Second, on a systemic basis, regulators did not take into account the harm that large, interconnected, and highly leveraged institutions could inflict on the financial system and on the economy if they failed.
Third, the responsibility for supervising the consolidated operations of large financial firms was split among various federal agencies. Fragmentation of supervisory responsibility and loopholes in the legal definition of a "bank" allowed owners of banks and other insured depository institutions to shop for the regulator of their choice.
Fourth, investment banks operated with insufficient government oversight. Money market mutual funds were vulnerable to runs. Hedge funds and other private pools of capital operated completely outside of the supervisory framework.
Its 23 tensed verbs include 16 actives, 3 copulas, 1 adjectival passive, and 3 true passives. (Or maybe 2+2, I'm not sure about "split"). 13-17% passive is roughly typical of such writing (though far below the 35-70% passive voice found in exponents of old-fashioned authorial vigor like Winston Churchill), and certainly doesn't deserve the description "(grammatical) passive voice throughout". (We could also count the distribution of grammatical valency among infinitives and participles, but the results would not be very different.)
Peter Seibel, who sent me the link to Johnson's article, noted Johnson's use of the indefinite article — "in a passive voice", like "in a hoarse voice" or "in an authoritative voice" — and speculates that "Maybe […] people will start talking about 'a passive voice' when they mean lacking in agency and 'the passive voice' can be reclaimed as a grammatical term". But I doubt that the definite/indefinite distinction can bear that much additional weight.

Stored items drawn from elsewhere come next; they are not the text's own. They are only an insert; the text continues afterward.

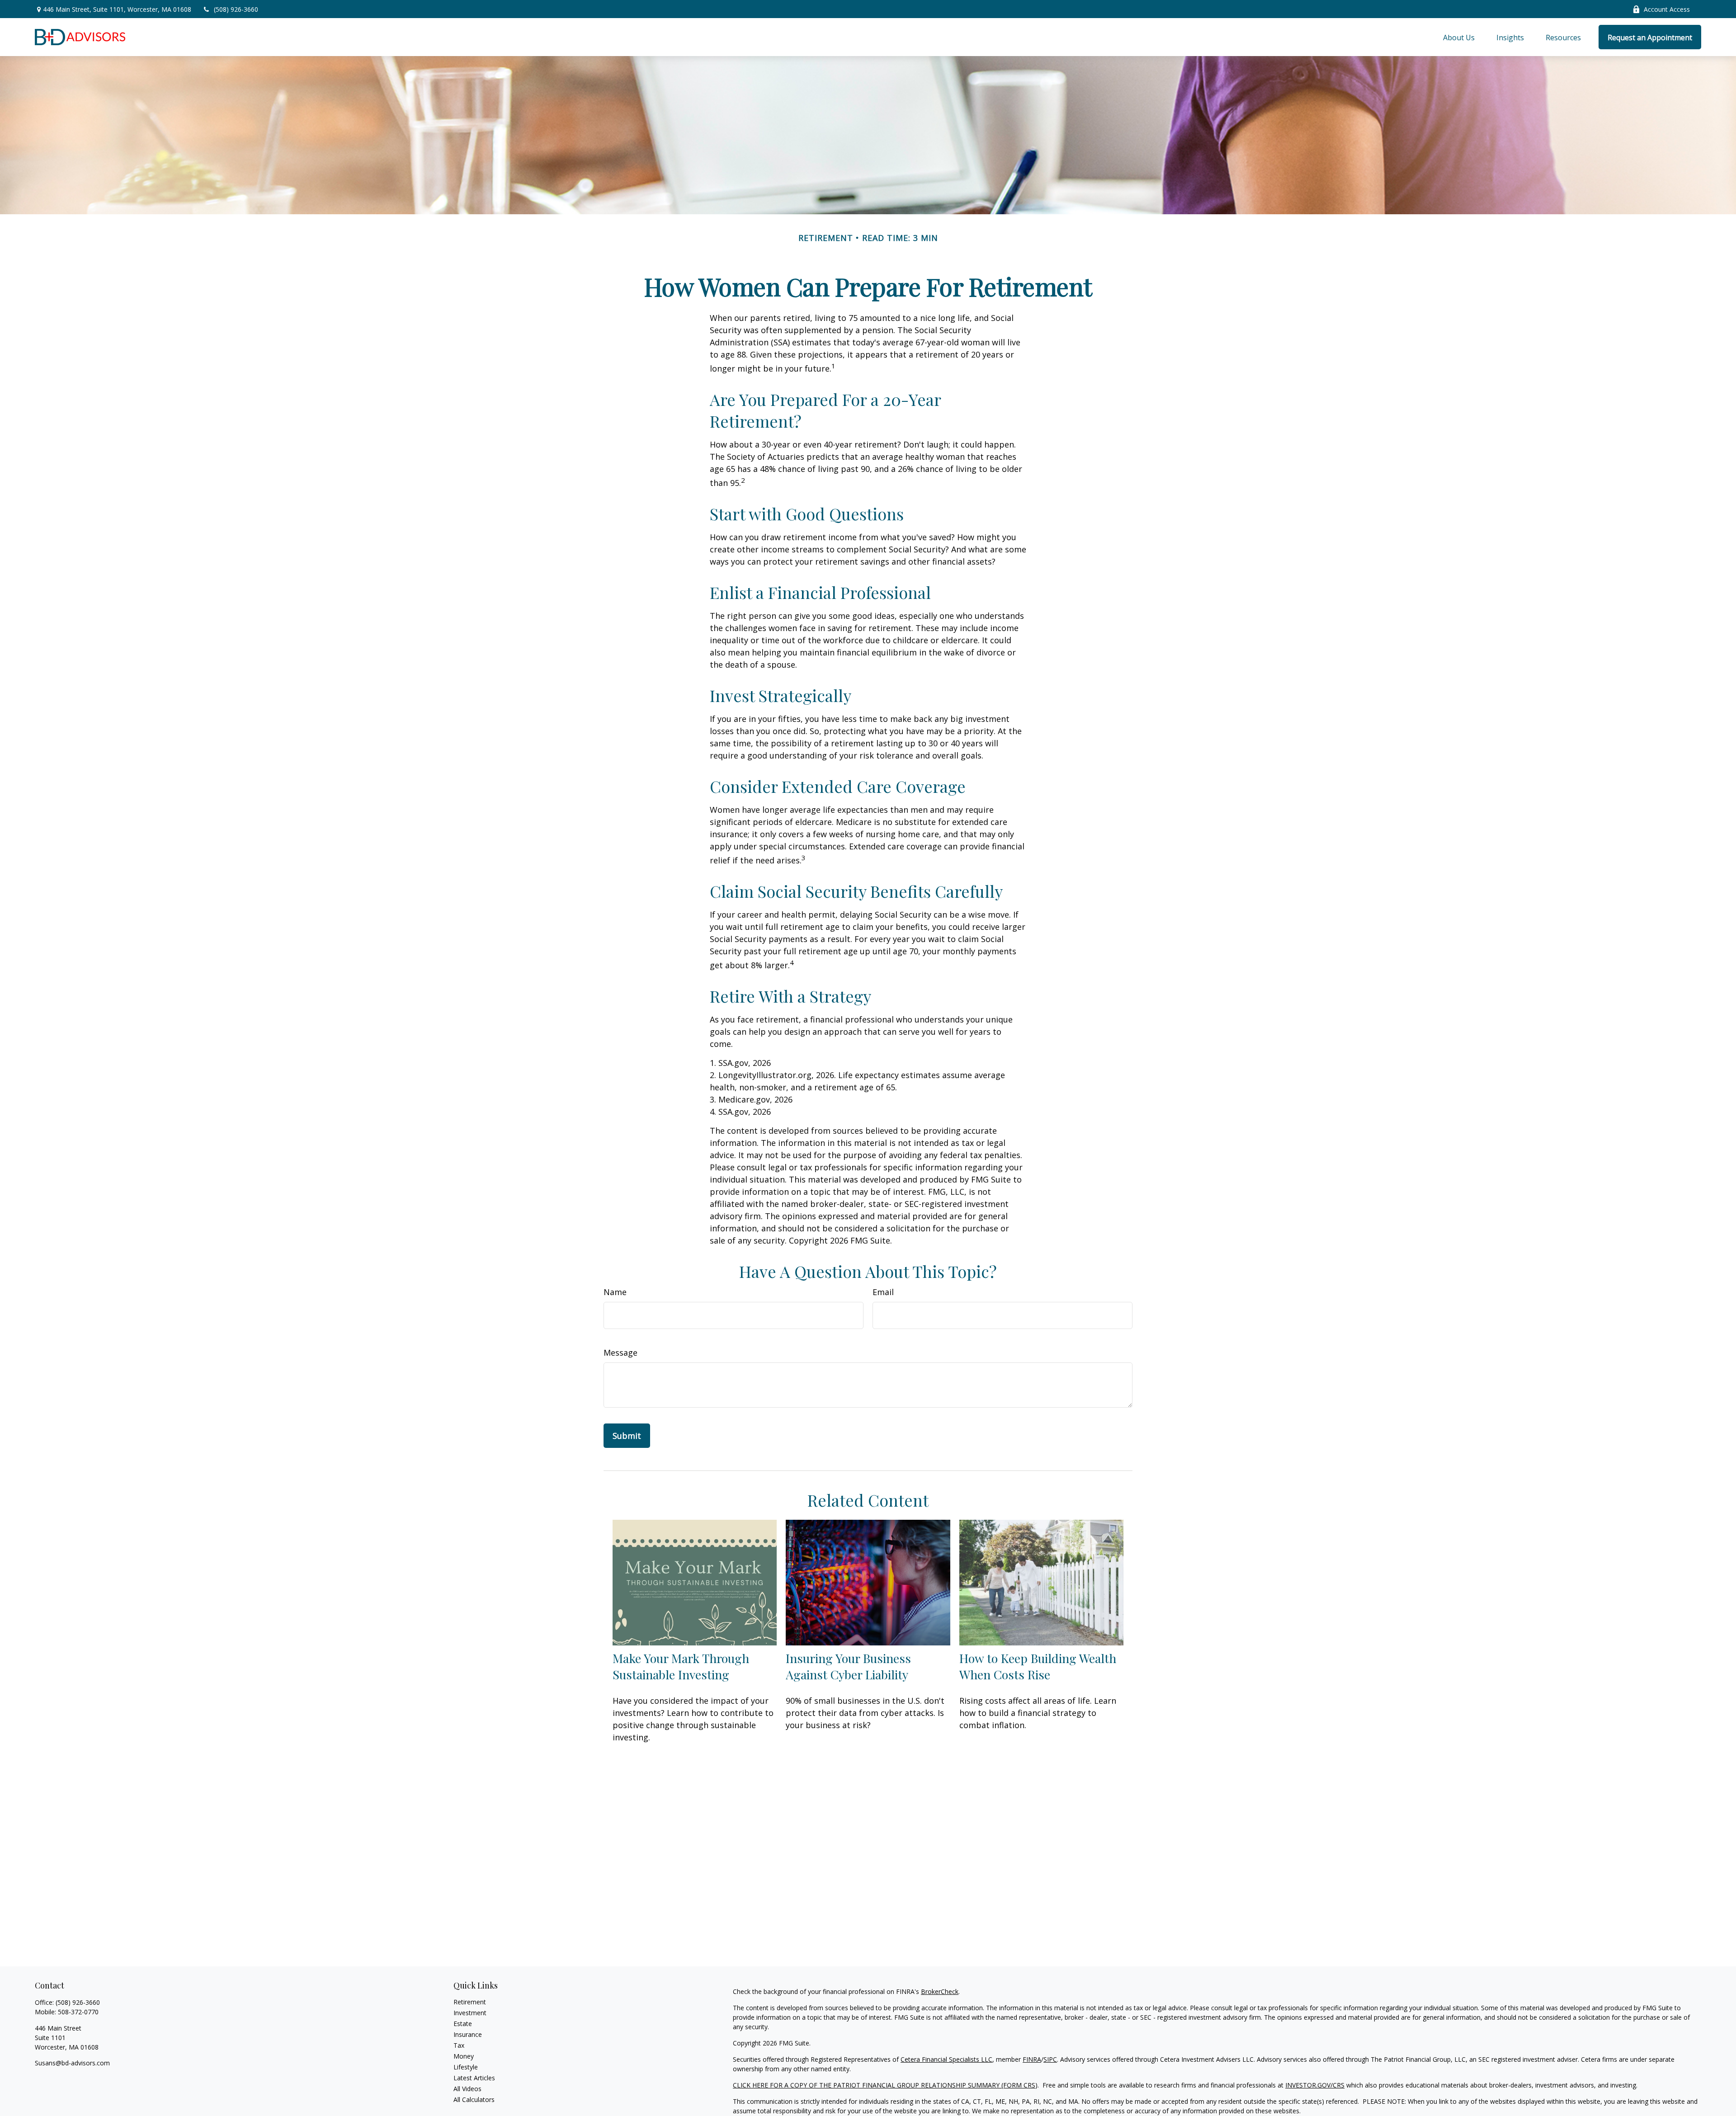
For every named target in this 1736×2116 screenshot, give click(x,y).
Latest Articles (474, 2078)
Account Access (1667, 9)
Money (463, 2056)
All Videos (467, 2088)
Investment (469, 2012)
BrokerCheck (939, 1991)
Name (615, 1292)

Semantic evolution is normal and inevitable, and the result is often a panoply of senses diverging so broadly that their relationship becomes obscure. Thus panoply originally came from a Greek word meaning "full armor", and has taken on meanings that include (quoting the OED) "A spiritual or psychological protection or defence" (from Ephesians 6:11); "A complete suit of armour, with connotations of brightness and splendour"; "Any complete covering or protective layer"; "A group of pieces of armour arranged as a trophy or ornament"; "A splendid or impressive array; fine or magnificent display"; and "fig. A full or extensive array of resources; a wide range or array (of)".
Things are more complicated when one of a word's senses is a term of art in some well-established field whose scope overlaps in everyday life with the word's ordinary-language uses. This applies to many legal terms and to some physical, chemical, and biomedical ones. But in the case of grammatical terms, something additional and unusual has happened: a large class of professionals, who act like maintainers of a body of technical knowledge, have actually lost the thread.

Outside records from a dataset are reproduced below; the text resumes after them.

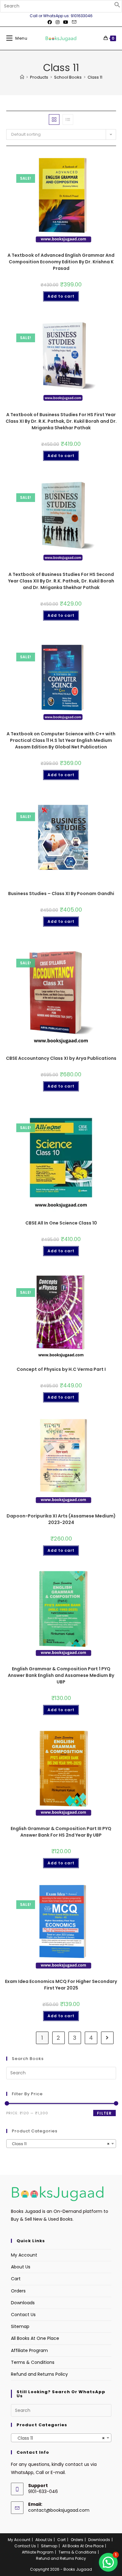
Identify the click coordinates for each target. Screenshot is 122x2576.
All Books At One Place (35, 2338)
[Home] (22, 77)
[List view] (68, 119)
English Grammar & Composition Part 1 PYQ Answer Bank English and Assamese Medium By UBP (61, 1675)
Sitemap (20, 2326)
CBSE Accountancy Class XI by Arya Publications (61, 1058)
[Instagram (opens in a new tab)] (57, 22)
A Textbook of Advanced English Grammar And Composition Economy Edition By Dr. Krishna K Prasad (61, 261)
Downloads (23, 2303)
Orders (18, 2291)
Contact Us (23, 2314)
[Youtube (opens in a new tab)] (65, 22)
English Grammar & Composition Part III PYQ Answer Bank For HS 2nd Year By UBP (61, 1831)
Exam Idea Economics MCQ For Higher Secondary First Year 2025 (61, 1984)
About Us (20, 2267)
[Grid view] (54, 119)
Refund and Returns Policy (39, 2374)
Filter (104, 2113)
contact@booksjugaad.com (58, 2510)
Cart (16, 2279)
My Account (24, 2255)
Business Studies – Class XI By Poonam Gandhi (61, 893)
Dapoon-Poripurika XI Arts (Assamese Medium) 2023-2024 (61, 1519)
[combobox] (61, 2143)
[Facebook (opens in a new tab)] (50, 22)
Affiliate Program (29, 2350)
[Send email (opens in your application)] (73, 22)
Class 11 (95, 77)
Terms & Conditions (32, 2362)
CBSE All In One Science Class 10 (61, 1223)
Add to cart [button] (61, 296)
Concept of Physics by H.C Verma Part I (61, 1369)
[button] (117, 6)
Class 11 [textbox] (59, 2144)
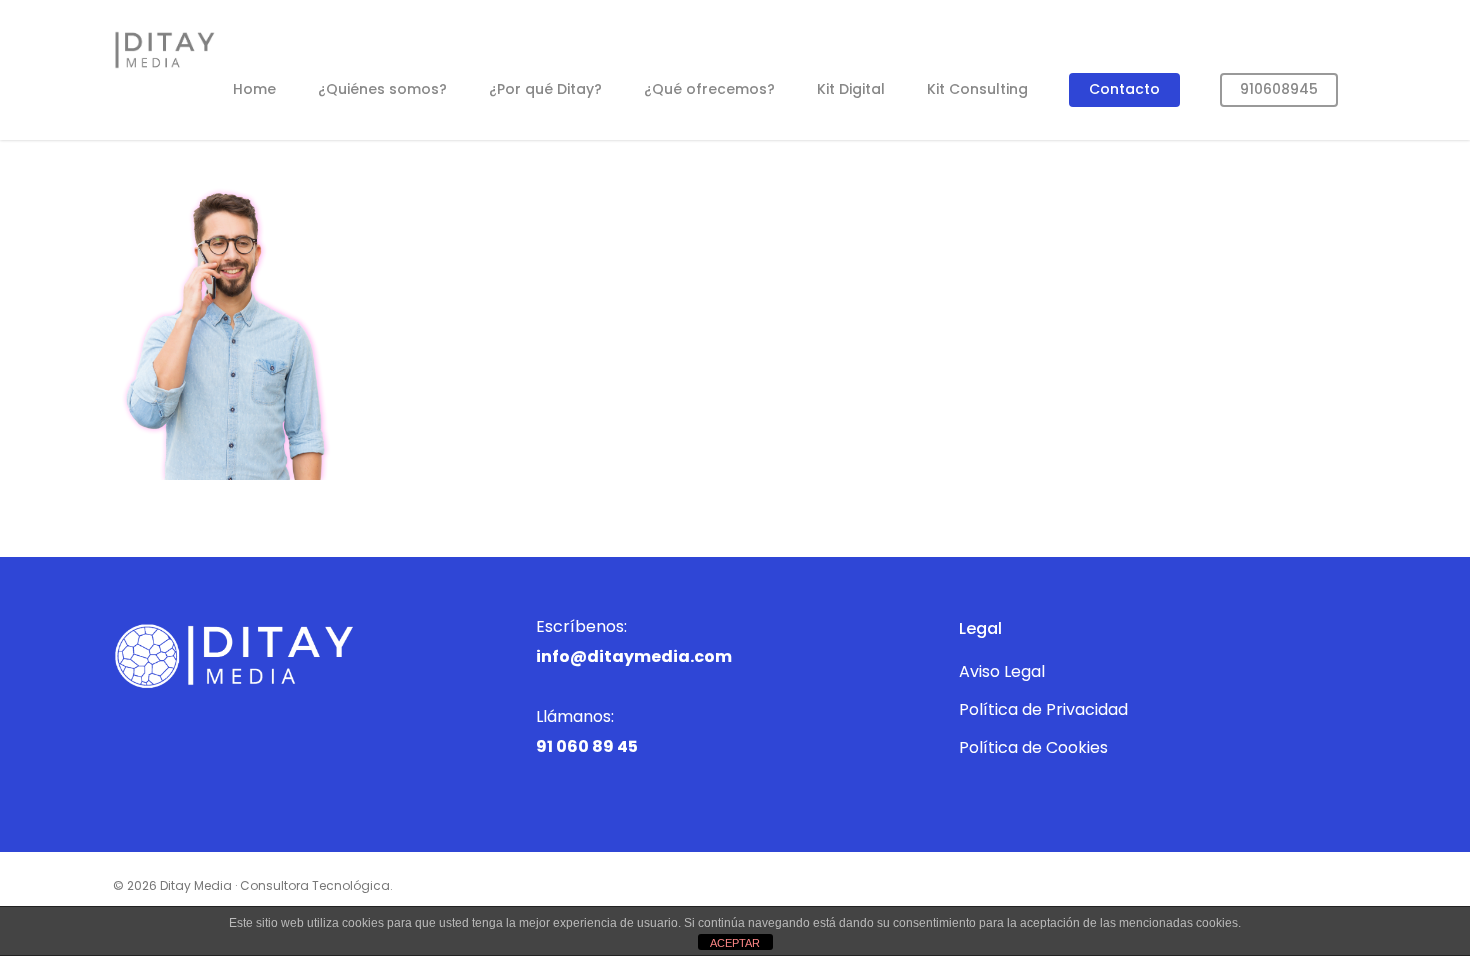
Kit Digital (851, 89)
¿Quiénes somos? (382, 89)
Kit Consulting (977, 89)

It's as if nurses, as a class, had never learned that fever is a technical term for abnormally high measurements of body temperature, and instead used it variously to mean "A state of intense nervous excitement" or "Contagious but transient social enthusiasm", while still acting as if these were well-defined medical conditions, subject to exact measurement and treatment.
Of course, this scenario is doubly impossible, because most people know the technical meaning of fever, or at least how to quantify body temperature with a thermometer, and nurses are required to have a sound medical education. But writing teachers and analysts of style are not required or even encouraged to learn any grammar (or any other body of knowledge, alas), though most of them still use terms like "passive voice" and "adverb" as if they had a well-defined technical meaning. And few members of the general public know enough to notice the problem.
Instead, most people fall into a state that Geoff Pullum has described as "nervous cluelessness", brought on "by confusing and confused instructions about writing that give them vague unease instead of a sense of mastery".